Although there was the pressing issue of the middle-class theory of reform, where the groups that dominated reform movements weren’t necessarily the ones who needed the most change, urban society still underwent significant change with focused investment in more durable forms of reform.
[by an MIT student, reproduced with permission]
Student Reflection 2:
One of the major issues that reformers identified in the rapid growth of cities was the expansion of both extremes of wealth. Especially in George’s “Progress and Poverty,” he recognized that before urbanization, rich men and poor men existed, but while nobody made an “easy” or “good” living, neither was anybody a beggar. In contrast, the most advanced cities of the day, New York in particular, was littered with the destitute, surrounded by despair and misery, even as the elite consolidated unimaginable wealth.
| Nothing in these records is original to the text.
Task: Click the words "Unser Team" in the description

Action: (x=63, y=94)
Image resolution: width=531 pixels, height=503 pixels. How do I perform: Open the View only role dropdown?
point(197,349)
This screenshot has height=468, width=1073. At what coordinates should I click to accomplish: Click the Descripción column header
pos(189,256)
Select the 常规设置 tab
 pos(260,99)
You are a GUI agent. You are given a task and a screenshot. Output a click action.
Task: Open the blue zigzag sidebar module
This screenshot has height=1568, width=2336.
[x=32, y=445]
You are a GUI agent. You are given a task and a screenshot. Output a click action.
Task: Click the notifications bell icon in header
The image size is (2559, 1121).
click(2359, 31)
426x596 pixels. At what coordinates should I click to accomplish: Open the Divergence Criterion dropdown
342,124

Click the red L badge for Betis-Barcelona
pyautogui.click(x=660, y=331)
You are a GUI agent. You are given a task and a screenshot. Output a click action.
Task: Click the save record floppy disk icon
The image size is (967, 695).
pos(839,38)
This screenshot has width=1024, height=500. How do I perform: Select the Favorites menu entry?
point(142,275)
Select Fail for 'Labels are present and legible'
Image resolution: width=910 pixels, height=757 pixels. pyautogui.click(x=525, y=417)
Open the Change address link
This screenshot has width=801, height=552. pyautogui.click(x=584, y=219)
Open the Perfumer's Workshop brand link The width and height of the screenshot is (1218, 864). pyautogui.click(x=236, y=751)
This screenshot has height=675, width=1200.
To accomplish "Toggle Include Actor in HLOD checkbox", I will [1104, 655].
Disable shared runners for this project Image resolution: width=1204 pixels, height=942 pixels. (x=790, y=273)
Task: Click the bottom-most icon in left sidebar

Throughout this era, reformers differed significantly in the approaches to uplift the lowest in society. Some reformers believed in private welfare, such as Jane Addams and Ellen Gates Starr, who started Hull House: the most famous of settlement houses that served as hubs of education, childcare, book clubs, and integration for immigrants. These settlement houses were outlets for people to fulfill their desires to raise up the greater good, to bring neighborhoods together despite differences in race, sex, condition, language or culture. These reformers recognized that many of the ills of the destitute were rooted in social and educational privileges. By embracing a philosophy of tolerance, these reformers hoped that the institutions they provided could inspire the heterogeneity in cities to start thinking of themselves as a collective human race with mutual interests, to form a cohesive force to establish legislation to fight against the dividing forces of industrialization.
This belief in education and skills as a form of uplifting the lowest class was also reflected in Du Bois’s writing. He believed that the root cause of discrimination, disproportionately high poverty and living conditions, was due to a disparity in the level of training. A lack of skills and trades amongst the black population allowed the incoming waves of white immigrants to continually outcompete blacks for jobs, perpetrating a vicious cycle as blacks were forced to live on poorer wages, have less people in the community inspire or teach the next generations, and beating the will to fight for better conditions out of them since it was all they were used to.
This deep rooted issue needs massive cultural and social shifts. While the ultimate goal is legislation to create safety nets, welfare, and fairer working conditions, the power of politics resides in the populace. A natural product of the division and heterogeneity in cities is extreme difficulty of empathy—it is exceedingly hard to see people of other ethnicities, colors, languages as fellow workers, not competition in the grueling environment. Only once a culture of tolerance and civic responsibility (such as the one promoted in Hull House) is established, can there be enough political inertia to enact the changes necessary to block the prevalent exploitation and destitution of the lowest class.